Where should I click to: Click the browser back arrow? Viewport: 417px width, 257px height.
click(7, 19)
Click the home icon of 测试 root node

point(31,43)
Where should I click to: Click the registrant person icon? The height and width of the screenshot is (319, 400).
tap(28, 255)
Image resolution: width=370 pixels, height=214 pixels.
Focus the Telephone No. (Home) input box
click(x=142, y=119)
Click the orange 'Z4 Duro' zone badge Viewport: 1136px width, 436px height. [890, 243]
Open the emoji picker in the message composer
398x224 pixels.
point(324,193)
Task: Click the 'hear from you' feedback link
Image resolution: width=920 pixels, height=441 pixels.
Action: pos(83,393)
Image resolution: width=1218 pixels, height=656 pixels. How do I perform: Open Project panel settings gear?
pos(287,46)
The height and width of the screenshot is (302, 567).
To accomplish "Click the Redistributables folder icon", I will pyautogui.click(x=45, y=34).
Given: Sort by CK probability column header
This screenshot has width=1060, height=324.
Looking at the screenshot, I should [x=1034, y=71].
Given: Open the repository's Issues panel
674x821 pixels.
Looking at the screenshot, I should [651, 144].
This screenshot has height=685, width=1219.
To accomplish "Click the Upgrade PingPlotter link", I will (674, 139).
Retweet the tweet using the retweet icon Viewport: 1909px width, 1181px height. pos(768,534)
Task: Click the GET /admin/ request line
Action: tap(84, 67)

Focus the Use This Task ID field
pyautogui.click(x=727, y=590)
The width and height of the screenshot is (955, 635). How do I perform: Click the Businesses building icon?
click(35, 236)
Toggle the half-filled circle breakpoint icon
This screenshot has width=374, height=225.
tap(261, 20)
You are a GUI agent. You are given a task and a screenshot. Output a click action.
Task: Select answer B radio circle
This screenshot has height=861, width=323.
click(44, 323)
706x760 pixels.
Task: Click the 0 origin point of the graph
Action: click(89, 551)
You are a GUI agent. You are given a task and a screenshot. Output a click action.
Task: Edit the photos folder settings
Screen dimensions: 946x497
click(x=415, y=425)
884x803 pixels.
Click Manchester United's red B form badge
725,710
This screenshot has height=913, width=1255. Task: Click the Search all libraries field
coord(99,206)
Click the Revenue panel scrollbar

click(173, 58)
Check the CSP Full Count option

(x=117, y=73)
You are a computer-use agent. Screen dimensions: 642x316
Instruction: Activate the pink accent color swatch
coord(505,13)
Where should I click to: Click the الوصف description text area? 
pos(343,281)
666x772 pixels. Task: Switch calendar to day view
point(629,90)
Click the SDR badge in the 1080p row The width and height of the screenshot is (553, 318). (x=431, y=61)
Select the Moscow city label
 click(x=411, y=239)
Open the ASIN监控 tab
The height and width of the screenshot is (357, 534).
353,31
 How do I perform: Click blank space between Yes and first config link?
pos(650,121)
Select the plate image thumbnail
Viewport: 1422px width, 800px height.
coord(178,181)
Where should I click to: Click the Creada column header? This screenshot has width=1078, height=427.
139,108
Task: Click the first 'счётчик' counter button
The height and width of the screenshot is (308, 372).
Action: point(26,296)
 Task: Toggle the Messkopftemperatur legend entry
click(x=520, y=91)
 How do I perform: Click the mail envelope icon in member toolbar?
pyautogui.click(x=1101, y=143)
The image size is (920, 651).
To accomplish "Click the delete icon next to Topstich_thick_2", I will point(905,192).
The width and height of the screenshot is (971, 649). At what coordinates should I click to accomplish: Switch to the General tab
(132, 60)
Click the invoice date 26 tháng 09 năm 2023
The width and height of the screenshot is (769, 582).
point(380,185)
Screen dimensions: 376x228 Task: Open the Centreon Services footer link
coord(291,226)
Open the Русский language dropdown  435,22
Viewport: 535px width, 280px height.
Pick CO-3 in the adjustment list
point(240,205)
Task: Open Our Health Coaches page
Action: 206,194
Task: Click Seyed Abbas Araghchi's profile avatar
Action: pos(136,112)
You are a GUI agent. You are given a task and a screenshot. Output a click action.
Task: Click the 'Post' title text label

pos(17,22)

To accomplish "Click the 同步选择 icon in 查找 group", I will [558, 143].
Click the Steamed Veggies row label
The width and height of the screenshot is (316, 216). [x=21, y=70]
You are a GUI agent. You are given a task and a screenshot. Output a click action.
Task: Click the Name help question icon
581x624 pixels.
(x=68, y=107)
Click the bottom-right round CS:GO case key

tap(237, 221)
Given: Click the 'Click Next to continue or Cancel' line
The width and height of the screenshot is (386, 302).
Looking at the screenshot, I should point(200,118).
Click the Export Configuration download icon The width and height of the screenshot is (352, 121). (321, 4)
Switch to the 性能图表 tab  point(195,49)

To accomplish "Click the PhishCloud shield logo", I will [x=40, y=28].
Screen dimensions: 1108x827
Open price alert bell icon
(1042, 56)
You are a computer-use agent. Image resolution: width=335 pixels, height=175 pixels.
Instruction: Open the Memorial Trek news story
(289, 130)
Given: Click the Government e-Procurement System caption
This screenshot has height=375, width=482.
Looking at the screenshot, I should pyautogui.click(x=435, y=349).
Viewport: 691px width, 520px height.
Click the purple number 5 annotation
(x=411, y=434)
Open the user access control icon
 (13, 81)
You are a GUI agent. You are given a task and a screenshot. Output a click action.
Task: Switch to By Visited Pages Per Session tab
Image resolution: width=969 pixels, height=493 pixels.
■ ■ ■
▶ _Work to complete_: Reproduce the entries exactly, dropping nothing.

▶ _Solution_:
Where should I click to: Click the browser back arrow? Viewport: 417px width, 257px height.
click(7, 19)
Click the home icon of 测试 root node

point(31,43)
Where should I click to: Click the registrant person icon? The height and width of the screenshot is (319, 400).
tap(28, 255)
Image resolution: width=370 pixels, height=214 pixels.
Focus the Telephone No. (Home) input box
click(x=142, y=119)
Click the orange 'Z4 Duro' zone badge Viewport: 1136px width, 436px height. [890, 243]
Open the emoji picker in the message composer
398x224 pixels.
point(324,193)
Task: Click the 'hear from you' feedback link
Image resolution: width=920 pixels, height=441 pixels.
Action: pos(83,393)
Image resolution: width=1218 pixels, height=656 pixels. How do I perform: Open Project panel settings gear?
pos(287,46)
The height and width of the screenshot is (302, 567).
To accomplish "Click the Redistributables folder icon", I will pyautogui.click(x=45, y=34).
Given: Sort by CK probability column header
This screenshot has width=1060, height=324.
Looking at the screenshot, I should [x=1034, y=71].
Given: Open the repository's Issues panel
674x821 pixels.
Looking at the screenshot, I should [651, 144].
This screenshot has height=685, width=1219.
To accomplish "Click the Upgrade PingPlotter link", I will (674, 139).
Retweet the tweet using the retweet icon Viewport: 1909px width, 1181px height. pos(768,534)
Task: Click the GET /admin/ request line
Action: tap(84, 67)

Focus the Use This Task ID field
pyautogui.click(x=727, y=590)
The width and height of the screenshot is (955, 635). How do I perform: Click the Businesses building icon?
click(35, 236)
Toggle the half-filled circle breakpoint icon
This screenshot has width=374, height=225.
tap(261, 20)
You are a GUI agent. You are given a task and a screenshot. Output a click action.
Task: Select answer B radio circle
This screenshot has height=861, width=323.
click(44, 323)
706x760 pixels.
Task: Click the 0 origin point of the graph
Action: click(89, 551)
You are a GUI agent. You are given a task and a screenshot. Output a click action.
Task: Edit the photos folder settings
Screen dimensions: 946x497
click(x=415, y=425)
884x803 pixels.
Click Manchester United's red B form badge
725,710
This screenshot has height=913, width=1255. Task: Click the Search all libraries field
coord(99,206)
Click the Revenue panel scrollbar

click(173, 58)
Check the CSP Full Count option

(x=117, y=73)
You are a computer-use agent. Screen dimensions: 642x316
Instruction: Activate the pink accent color swatch
coord(505,13)
Where should I click to: Click the الوصف description text area? 
pos(343,281)
666x772 pixels. Task: Switch calendar to day view
point(629,90)
Click the SDR badge in the 1080p row The width and height of the screenshot is (553, 318). (x=431, y=61)
Select the Moscow city label
 click(x=411, y=239)
Open the ASIN监控 tab
The height and width of the screenshot is (357, 534).
353,31
 How do I perform: Click blank space between Yes and first config link?
pos(650,121)
Select the plate image thumbnail
Viewport: 1422px width, 800px height.
coord(178,181)
Where should I click to: Click the Creada column header? This screenshot has width=1078, height=427.
139,108
Task: Click the first 'счётчик' counter button
The height and width of the screenshot is (308, 372).
Action: point(26,296)
 Task: Toggle the Messkopftemperatur legend entry
click(x=520, y=91)
 How do I perform: Click the mail envelope icon in member toolbar?
pyautogui.click(x=1101, y=143)
The image size is (920, 651).
To accomplish "Click the delete icon next to Topstich_thick_2", I will point(905,192).
The width and height of the screenshot is (971, 649). At what coordinates should I click to accomplish: Switch to the General tab
(132, 60)
Click the invoice date 26 tháng 09 năm 2023
The width and height of the screenshot is (769, 582).
point(380,185)
Screen dimensions: 376x228 Task: Open the Centreon Services footer link
coord(291,226)
Open the Русский language dropdown  435,22
Viewport: 535px width, 280px height.
Pick CO-3 in the adjustment list
point(240,205)
Task: Open Our Health Coaches page
Action: 206,194
Task: Click Seyed Abbas Araghchi's profile avatar
Action: pos(136,112)
You are a GUI agent. You are given a task and a screenshot. Output a click action.
Task: Click the 'Post' title text label

pos(17,22)

To accomplish "Click the 同步选择 icon in 查找 group", I will [558, 143].
Click the Steamed Veggies row label
The width and height of the screenshot is (316, 216). [x=21, y=70]
You are a GUI agent. You are given a task and a screenshot. Output a click action.
Task: Click the Name help question icon
581x624 pixels.
(x=68, y=107)
Click the bottom-right round CS:GO case key

tap(237, 221)
Given: Click the 'Click Next to continue or Cancel' line
The width and height of the screenshot is (386, 302).
Looking at the screenshot, I should point(200,118).
Click the Export Configuration download icon The width and height of the screenshot is (352, 121). (321, 4)
Switch to the 性能图表 tab  point(195,49)

To accomplish "Click the PhishCloud shield logo", I will [x=40, y=28].
Screen dimensions: 1108x827
Open price alert bell icon
(1042, 56)
You are a computer-use agent. Image resolution: width=335 pixels, height=175 pixels.
Instruction: Open the Memorial Trek news story
(289, 130)
Given: Click the Government e-Procurement System caption
This screenshot has height=375, width=482.
Looking at the screenshot, I should pyautogui.click(x=435, y=349).
Viewport: 691px width, 520px height.
Click the purple number 5 annotation
(x=411, y=434)
Open the user access control icon
 (13, 81)
You are a GUI agent. You are given a task and a screenshot. Output a click action.
Task: Switch to By Visited Pages Per Session tab
Image resolution: width=969 pixels, height=493 pixels.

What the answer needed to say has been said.